The lean red fox got up before dawn, and told his wife he’d been eyeing some chickens on a farm just down the hill. Every morning at sunlight, he said, they got up pecked around this big pasture looking for bugs. He was sure to get one. A sure thing. You better, she said, we have three pups to feed and we are all hungry and yesterday you just got squat, two mice and a rabbit, and how far will that go? We need a fat hen. The fox knew his wife was getting fed up with his excuses. She wanted some meat. She was sick of lying around the den listening to three hungry brats yowl and she had a temper. She was a Sicilian fox.
These hens are fat, the fox promised. They get meal and leftover pasta, oat bran, bread and cheese.
Several hours later, the fox returned, panting, shaken, and mortified. He had a hard time speaking. “I don’t see any hens,” said his wife.
“I don’t have any,” he said. “You won’t believe what happened to me down there. I came creeping down the hill and the hens were there just as I expected. I went after the fattest one, got my teeth onto her feathers and her back and all of sudden this crazy monster donkey came charging over at me with his head down and his head low and he tried to bite me and stomp me,” he said.
“God,” said his wife, “how awful. And so you ran?”
“No,” he said. “I dropped the hen, then circled down and went after the other one,” but she ran under a fence and suddenly these four dogs – one of them was a monster, came roaring towards me and scaring the daylights out of me.”
“Horrible,” she said, “and so you ran home?”
“No,” he said, still panting and wishing he had stopped to drink some water. “I turned and ran down and under the gate and after this other strange chicken. She was tearing across the road heading for the meadow and I raced after and just about had her in my mouth – I had two mouthfuls of feathers – when this human came walking down the road with another huge dog and he started barking and growling, and I turned and the chicken was gone, down in the grass hiding.”
“Oh my Lord,” she said. “What a nightmare. So is that when you ran?”

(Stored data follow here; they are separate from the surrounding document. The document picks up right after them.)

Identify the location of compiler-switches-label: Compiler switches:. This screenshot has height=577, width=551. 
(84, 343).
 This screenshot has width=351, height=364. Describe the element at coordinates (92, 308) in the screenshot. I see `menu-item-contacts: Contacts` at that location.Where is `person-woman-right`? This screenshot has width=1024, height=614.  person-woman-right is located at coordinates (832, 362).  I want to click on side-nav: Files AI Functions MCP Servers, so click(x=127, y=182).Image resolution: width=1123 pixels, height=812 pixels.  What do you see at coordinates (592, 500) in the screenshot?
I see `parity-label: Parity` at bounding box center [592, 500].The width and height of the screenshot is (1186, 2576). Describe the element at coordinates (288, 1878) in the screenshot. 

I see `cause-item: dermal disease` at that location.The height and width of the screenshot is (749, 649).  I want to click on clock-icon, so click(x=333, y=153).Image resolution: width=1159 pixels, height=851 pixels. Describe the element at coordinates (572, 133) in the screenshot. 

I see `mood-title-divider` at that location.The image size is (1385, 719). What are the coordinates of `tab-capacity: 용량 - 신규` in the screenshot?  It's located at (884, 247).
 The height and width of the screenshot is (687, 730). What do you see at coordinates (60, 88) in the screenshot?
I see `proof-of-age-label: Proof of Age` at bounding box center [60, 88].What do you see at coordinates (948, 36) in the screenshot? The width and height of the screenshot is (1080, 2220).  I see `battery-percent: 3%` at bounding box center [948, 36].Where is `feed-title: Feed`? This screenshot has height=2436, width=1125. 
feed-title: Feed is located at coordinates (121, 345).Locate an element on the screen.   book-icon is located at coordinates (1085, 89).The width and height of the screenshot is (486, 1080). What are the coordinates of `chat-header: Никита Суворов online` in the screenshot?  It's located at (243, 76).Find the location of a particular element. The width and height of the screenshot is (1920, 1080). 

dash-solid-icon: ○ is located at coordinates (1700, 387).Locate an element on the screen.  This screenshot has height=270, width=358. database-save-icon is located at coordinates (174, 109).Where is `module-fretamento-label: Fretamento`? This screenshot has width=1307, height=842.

“No,” he said, I crept back up the hill, away from the crazy donkey and barking dogs, and then this big human came running out with a huge camera and started taking pictures and his wife came out and started calling out to the chickens. The place is a madhouse. There were three fat hens and I got my teeth into all of them, and didn’t catch a one. It was very frustrating.”
“But you’ll go back,” his wife said, not unsympathetically.
“Oh, sure, honey, sure. I might try the McEachron farm first. They only have an electric fence and two Llamas.”